Trump Budget Director Admits Infrastructure Plan Will Cause Interest Rate Spike

The Federal Reserve has been using Trump's planned infrastructure spending program as a partial excuse for increasing interest rates despite the risk to stock markets.  Well, that infrastructure program is now being released.  Expect the Fed to increase interests rates exponentially for the next year.  Also expect that Treasury yields will spike to danger levels.  Currently, 10 year yields are rocketing up to the 3% high tension mark.  We shall see how this affects markets over the course of the next week...


The U.S. will post a larger budget deficit this year and could see a “spike” in interest rates as a result, but lower deficits are possible over time based on sustained economic growth from Donald Trump’s tax cuts, said Budget Director Mick Mulvaney.
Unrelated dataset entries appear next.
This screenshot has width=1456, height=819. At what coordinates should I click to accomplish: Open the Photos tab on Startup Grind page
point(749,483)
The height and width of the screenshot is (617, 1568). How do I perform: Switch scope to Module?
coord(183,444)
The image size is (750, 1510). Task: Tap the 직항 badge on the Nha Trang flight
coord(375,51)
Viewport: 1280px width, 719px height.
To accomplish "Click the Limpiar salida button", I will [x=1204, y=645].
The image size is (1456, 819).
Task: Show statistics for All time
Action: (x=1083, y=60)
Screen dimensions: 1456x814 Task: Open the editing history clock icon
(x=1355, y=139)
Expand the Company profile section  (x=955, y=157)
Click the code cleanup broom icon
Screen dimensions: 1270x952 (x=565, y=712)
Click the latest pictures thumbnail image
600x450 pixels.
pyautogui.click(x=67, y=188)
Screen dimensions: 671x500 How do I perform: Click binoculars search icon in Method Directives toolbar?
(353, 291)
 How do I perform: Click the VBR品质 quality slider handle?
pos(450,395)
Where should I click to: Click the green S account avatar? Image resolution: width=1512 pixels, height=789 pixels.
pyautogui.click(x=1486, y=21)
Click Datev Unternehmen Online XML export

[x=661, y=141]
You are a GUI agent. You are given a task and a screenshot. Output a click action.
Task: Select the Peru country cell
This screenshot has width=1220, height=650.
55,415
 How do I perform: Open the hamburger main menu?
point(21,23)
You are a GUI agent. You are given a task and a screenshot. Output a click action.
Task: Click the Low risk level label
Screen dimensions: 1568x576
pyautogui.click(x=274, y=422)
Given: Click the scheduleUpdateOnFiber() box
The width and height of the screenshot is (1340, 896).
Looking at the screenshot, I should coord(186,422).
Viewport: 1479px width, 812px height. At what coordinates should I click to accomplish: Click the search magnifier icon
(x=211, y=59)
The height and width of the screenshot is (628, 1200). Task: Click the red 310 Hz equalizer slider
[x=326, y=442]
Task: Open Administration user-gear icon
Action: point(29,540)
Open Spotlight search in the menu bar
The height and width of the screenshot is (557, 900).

Mulvaney spoke on “Fox News Sunday,” a day before the White House is expected to release 2019 spending proposals -- and after weeks in which financial markets have been spooked by prospects for rising inflation tied to higher deficits and lower taxes.

“This is not a fiscal stimulus; it’s not a sugar high,” Mulvaney said on of the president’s economic program, including the $1.5 trillion tax cut passed in late 2017.

“If we can keep the economy humming and generate more money for you and me and for everybody else, then government takes in more money and that’s how we hope to be able to keep the debt under control,” Mulvaney said.

In a separate interview on CBS News’s “Face the Nation,” Mulvaney said rising budget deficits are “a very dangerous idea, but it’s the world we live in.”

His comment echoed Trump’s Feb. 9 tweet that Republicans “were forced to increase spending on things we do not like or want” to secure Democratic votes for the sharp buildup in military spending wanted by the White House and the Pentagon.